Hi all! I’m from the Braid group (braid dot org), and was part of the “Faster CRDTs” project with josephg mentioned above.
I’m pleased to meet you guys! We work on making state synchronization interoperable, by connecting with other projects and generalizing our approaches into common protocols.
Noel showed me a demo of this system in the SolidOS meeting this morning. It’s sweet! I have a suggestion on the architecture.
I’m seeing the following stack of abstractions:
State (of the recipe) <-
------------------------------ \
CRDT history + metastate |
------------------------------ notifications
RDF ^
------------------------------ /
HTTP (state transfer protocol) --
There’s a deep mismatch here inherited from HTTP. HTTP is a state transfer protocol (consider that REST stands for REpresentational State Transfer), but we are trying to do state synchronization over it. So we end up expressing the CRDT history itself as state, on top of RDF, and then each client computes its current state from that RDF state. We have recursive state, with state computed from state, and state at both the top and bottom of the stack.

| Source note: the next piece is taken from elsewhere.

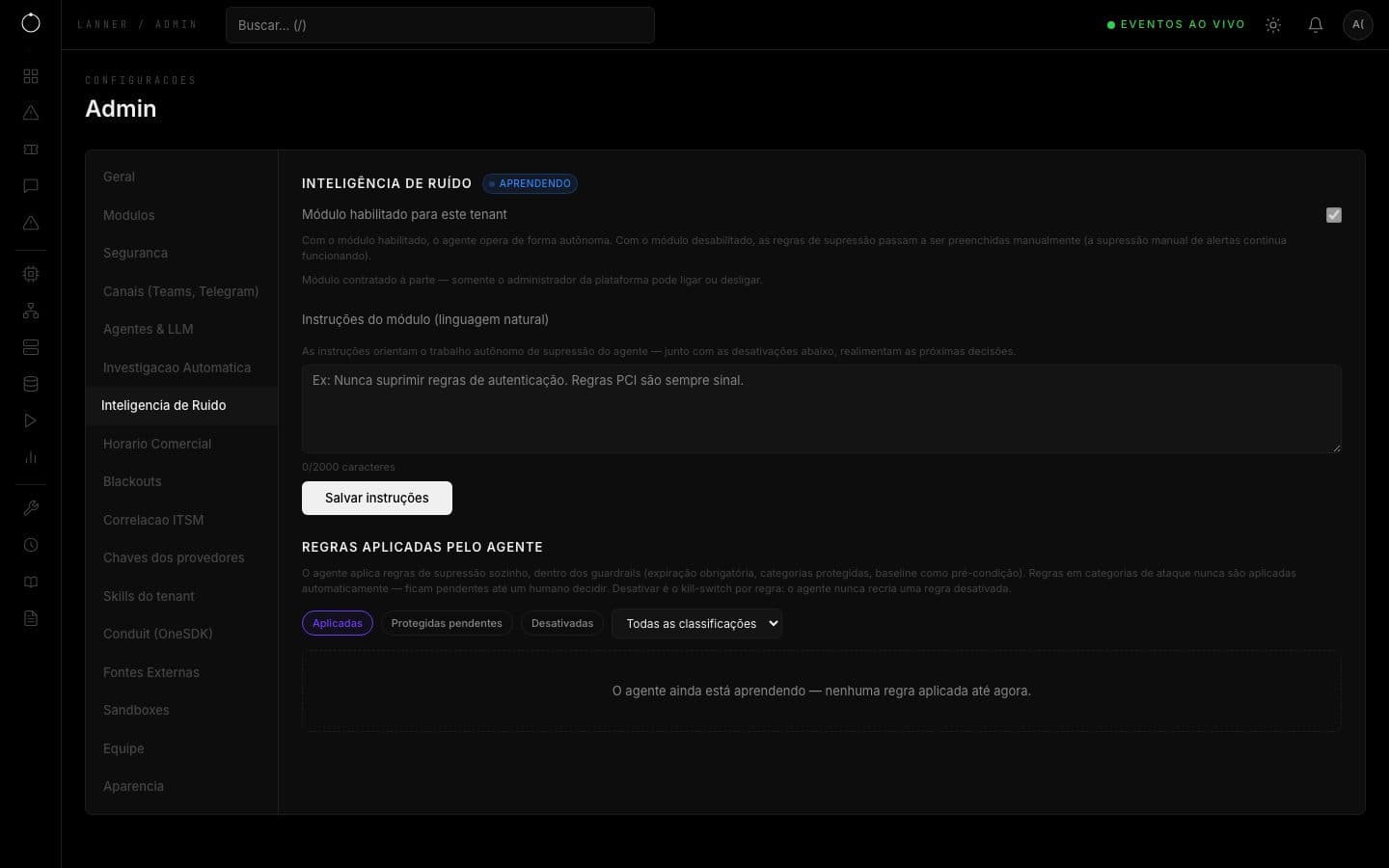The width and height of the screenshot is (1389, 868).
Task: Open the chat bubble icon in sidebar
Action: pyautogui.click(x=31, y=186)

Moreover, since HTTP itself doesn’t provide any subscription notification system, we have to use out-of-band solid notifications, which tell the client to re-fetch the state using the HTTP state transfer protocol. This requires extra roundtrips, and ends up more convoluted and messy than if we solve state synchronization in HTTP directly.
If we add CRDT+Notifications into HTTP directly, we can simplify the architecture quite a bit:
State of the recipe
------------------------
RDF
------------------------
HTTP with CRDT history + Notifications (state sync protocol)

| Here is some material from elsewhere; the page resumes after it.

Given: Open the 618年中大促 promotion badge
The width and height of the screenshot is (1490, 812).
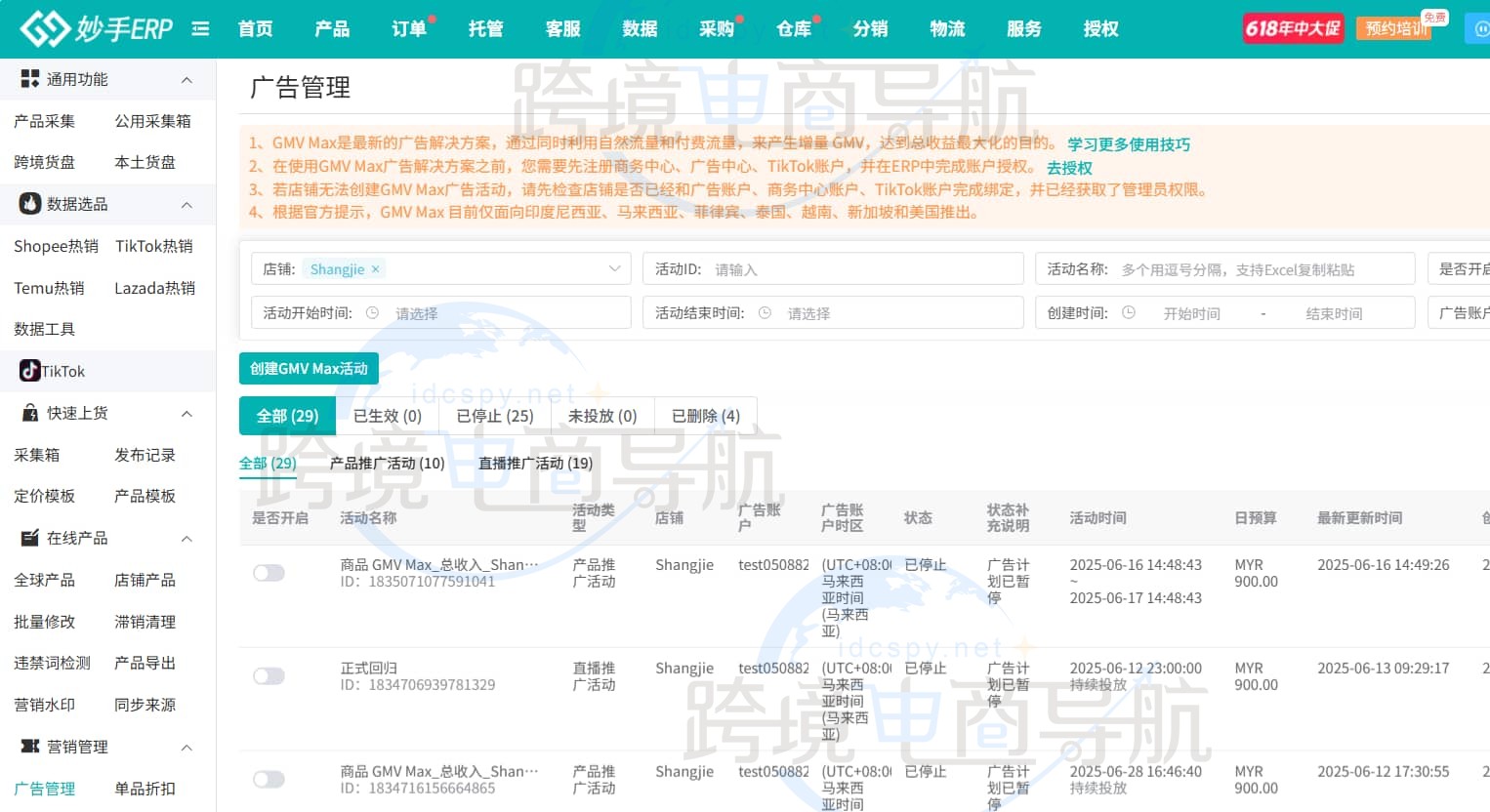Looking at the screenshot, I should tap(1292, 28).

This reduces round trips, simplifies the stack, and also makes it more general, because the synchronization features (versioning, subscriptions, patches, and CRDT/OT semantics) can interoperate beyond Solid, and work for any content-type
, not just RDF.
We’re extending HTTP in this way with the Braid-HTTP protocol. I think we could add some powerful features to Solid with Braid-HTTP, and do it in a general way that interoperates with other systems too. Solid is uniquely poised to benefit from this work, because it’s built on top of HTTP, and also seeks interoperable standardized solutions. I think our projects are very complementary.